Chlorofluorocarbons (CFCs) are organic chemical compounds that contain carbon, fluorine, and chlorine atoms. Each CFC is identified by a unique numbering system that describes its structure. The digit in the hundredths place represents the number of carbon atoms in each molecule minus 1, the digit in the tenths place represents the number of hydrogen atoms in each molecule plus 1, and the digit in the units place indicates the number of fluorine atoms. For example, trichlorotrifluoroethane is a CFC that has three fluorine atoms, no hydrogen atoms, and two carbon atoms in each molecule, whence the designation CFC-113, while dichlorodifluoromethane (CFC-12) has one carbon, no hydrogen, and two fluorines.

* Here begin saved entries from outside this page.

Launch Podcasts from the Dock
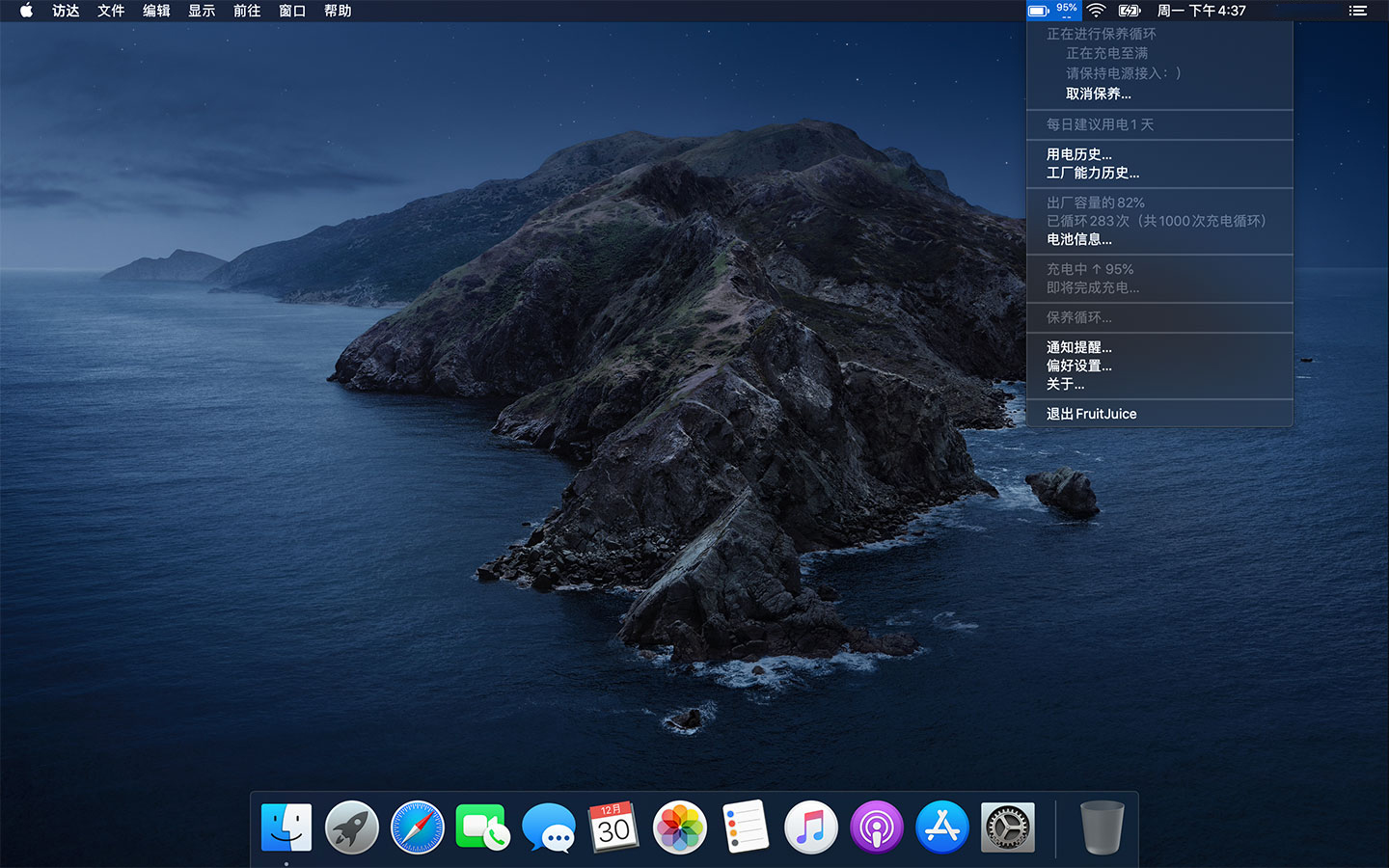The width and height of the screenshot is (1389, 868). [x=877, y=827]
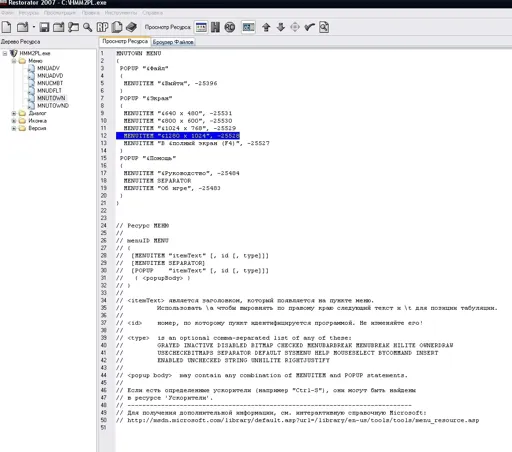Screen dimensions: 512x452
Task: Select the Просмотр Ресурса tab
Action: [125, 41]
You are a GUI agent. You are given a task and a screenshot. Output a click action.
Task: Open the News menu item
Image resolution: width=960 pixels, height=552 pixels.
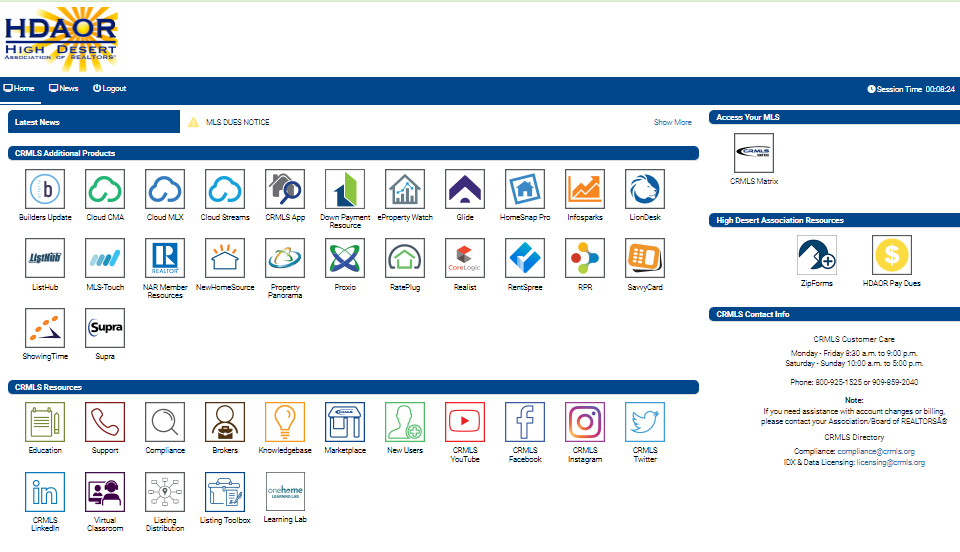click(64, 89)
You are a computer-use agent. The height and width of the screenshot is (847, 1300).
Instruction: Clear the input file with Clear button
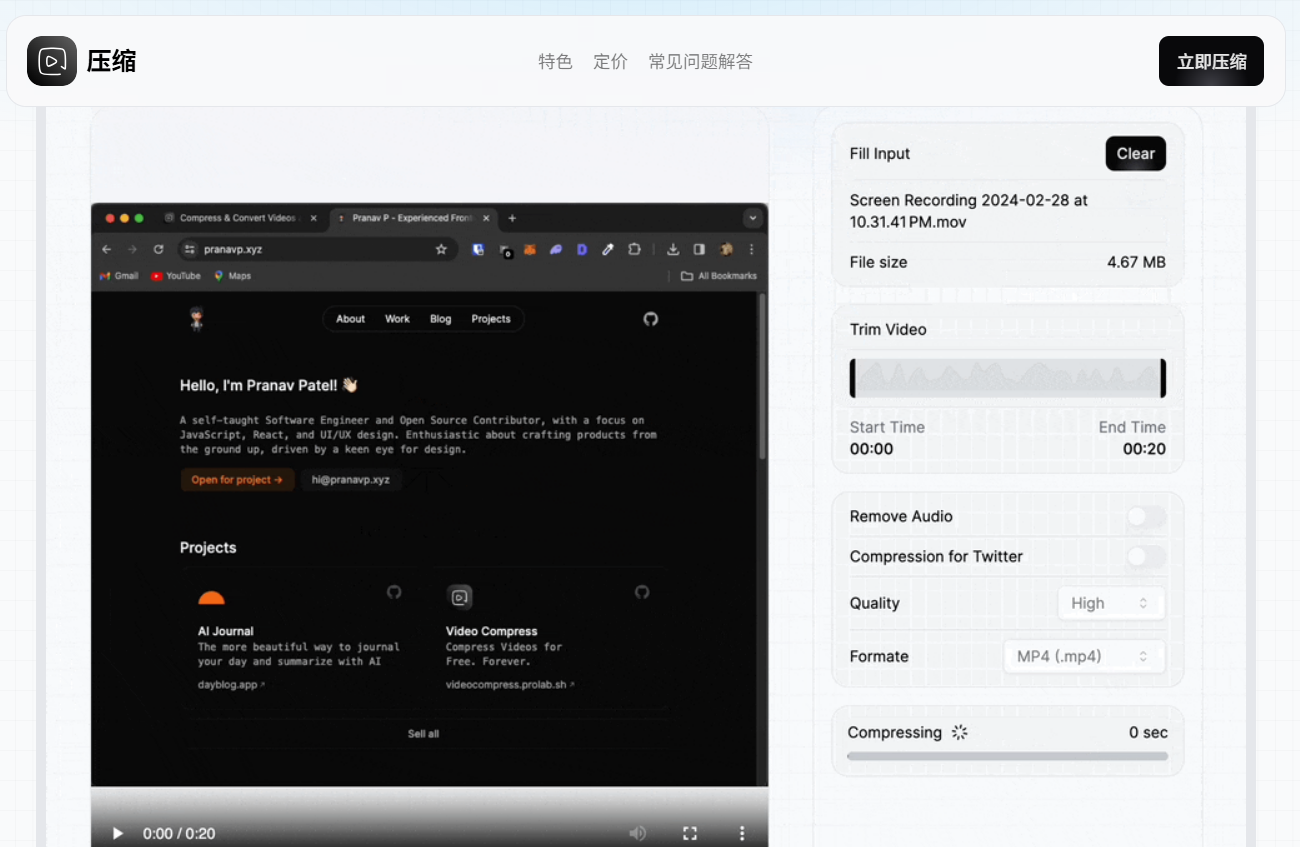1136,153
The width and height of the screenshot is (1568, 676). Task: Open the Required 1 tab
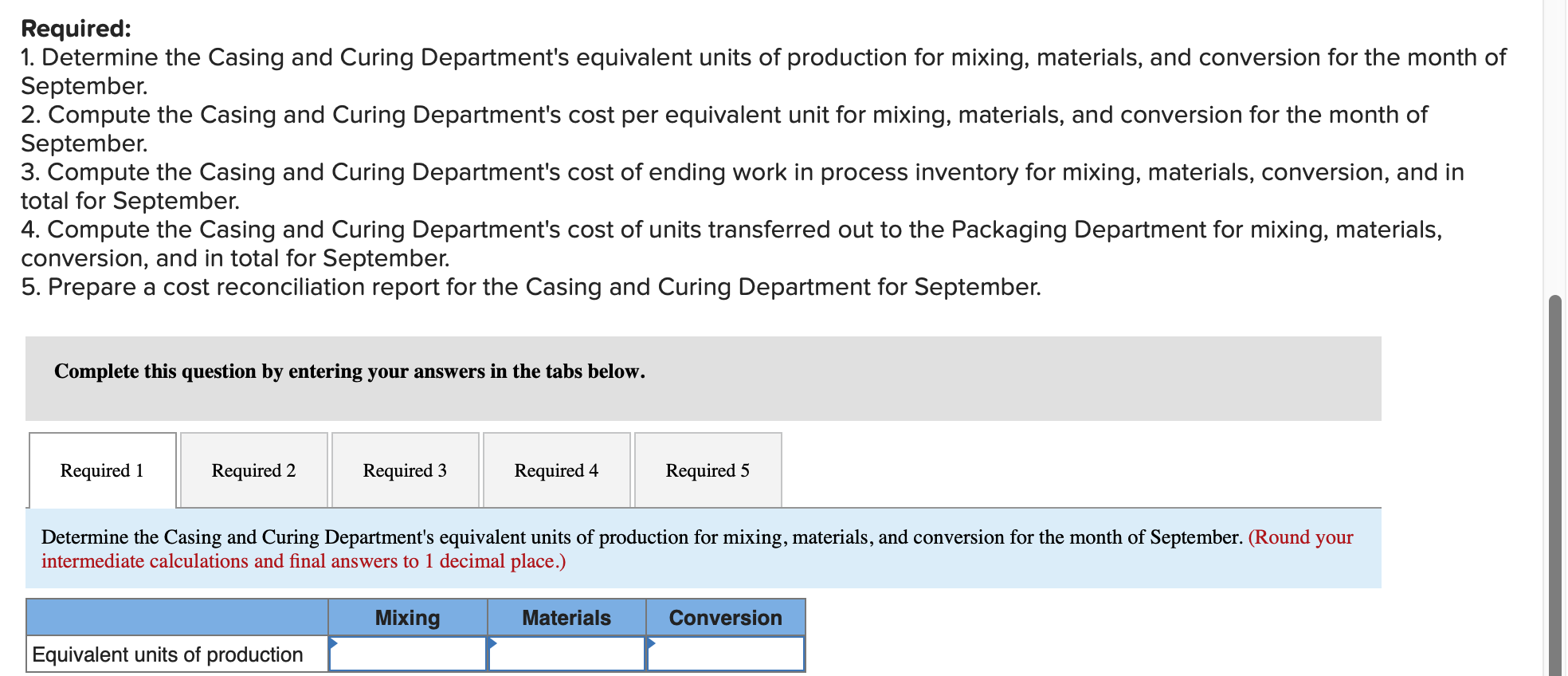[x=102, y=470]
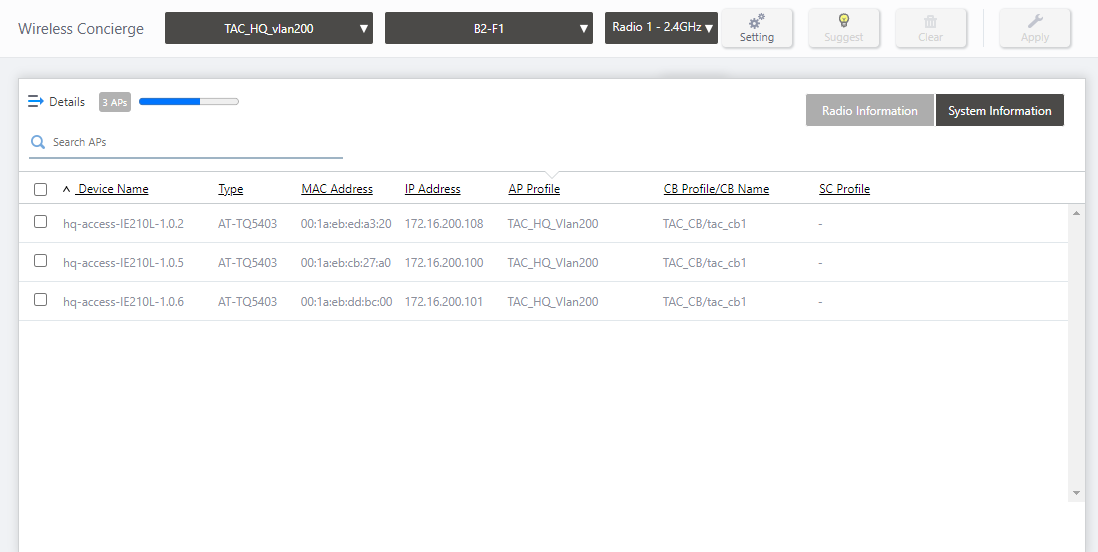Viewport: 1098px width, 552px height.
Task: Click the blue progress bar beside 3 APs
Action: [188, 102]
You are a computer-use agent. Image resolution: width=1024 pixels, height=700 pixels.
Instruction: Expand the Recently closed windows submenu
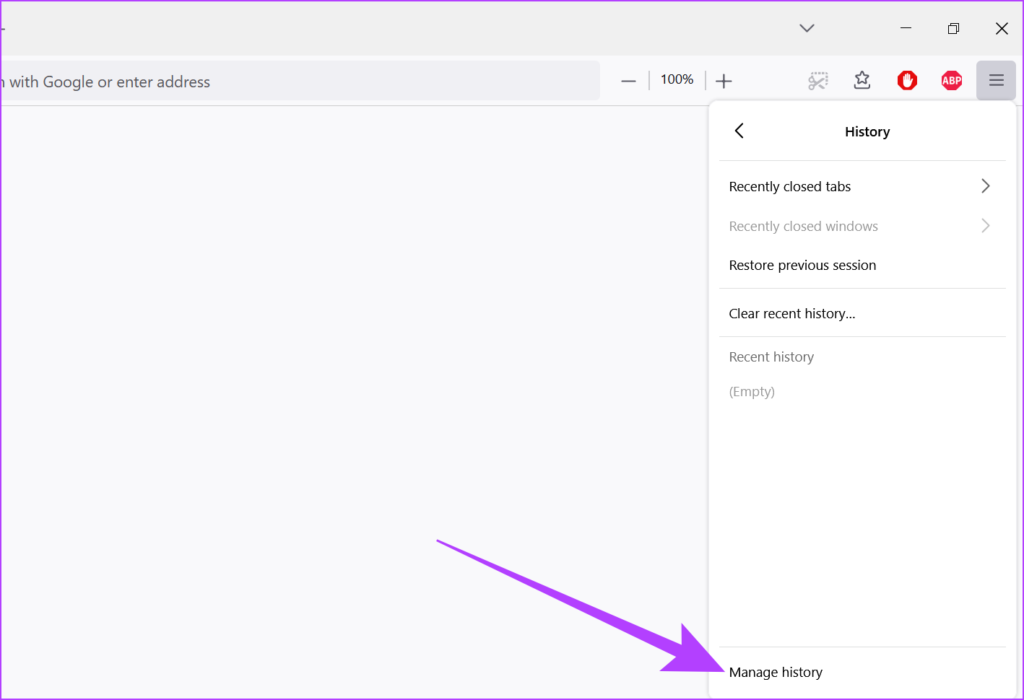click(x=985, y=225)
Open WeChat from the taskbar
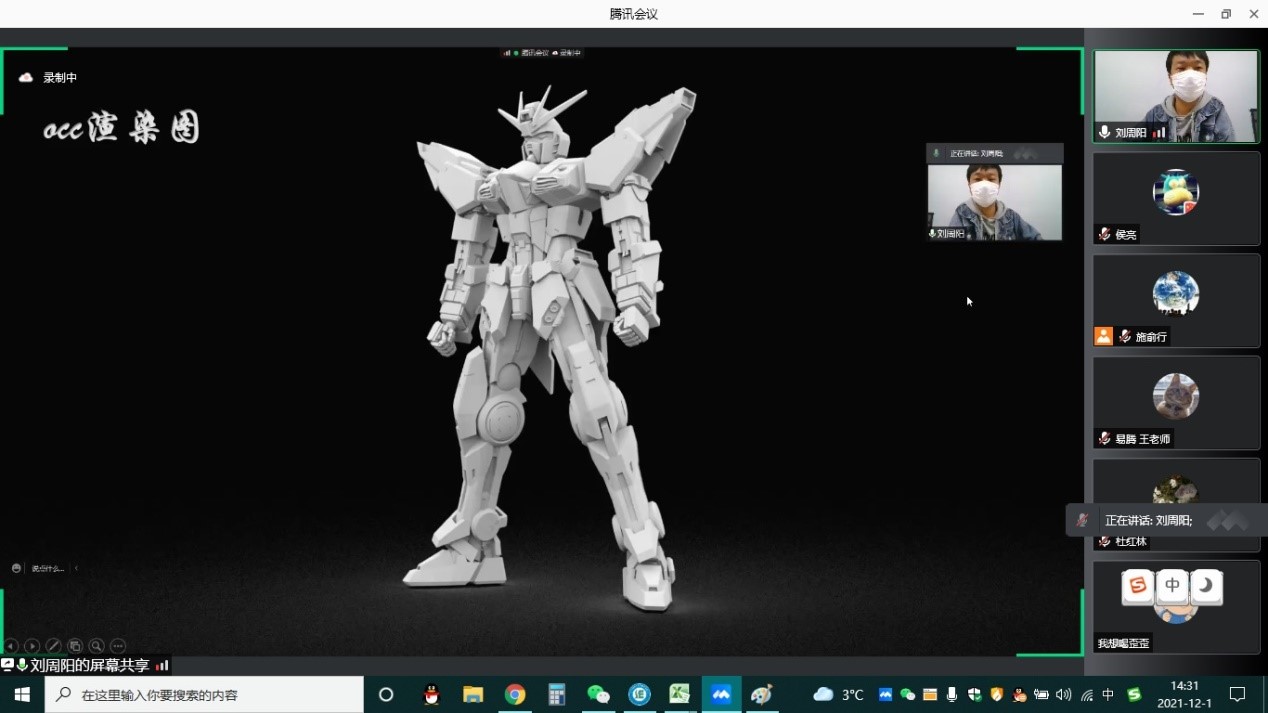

CFCs are anthropogenic substances and have no natural background level. At room temperature, they are generally volatile, nontoxic, nonflammable, and colorless liquids or gases. These properties make them attractive to industry. Their commercial production, which began in the 1930s and 1940s, was primarily spurred by the need to find safer alternatives to the sulfur dioxide and ammonia refrigerants used at the time. Today, they are used in refrigeration and air conditioning, as cleansing agents for electrical and electronic components, and as foaming agents in shipping-plastics manufacturing. In some parts of the world, they are also used in aerosol propellants. The most common commercial CFCs, registered under the trade name Freon, are trichlorofluoromethane (CFC-11) and dichlorodifluoromethane (CFC-12).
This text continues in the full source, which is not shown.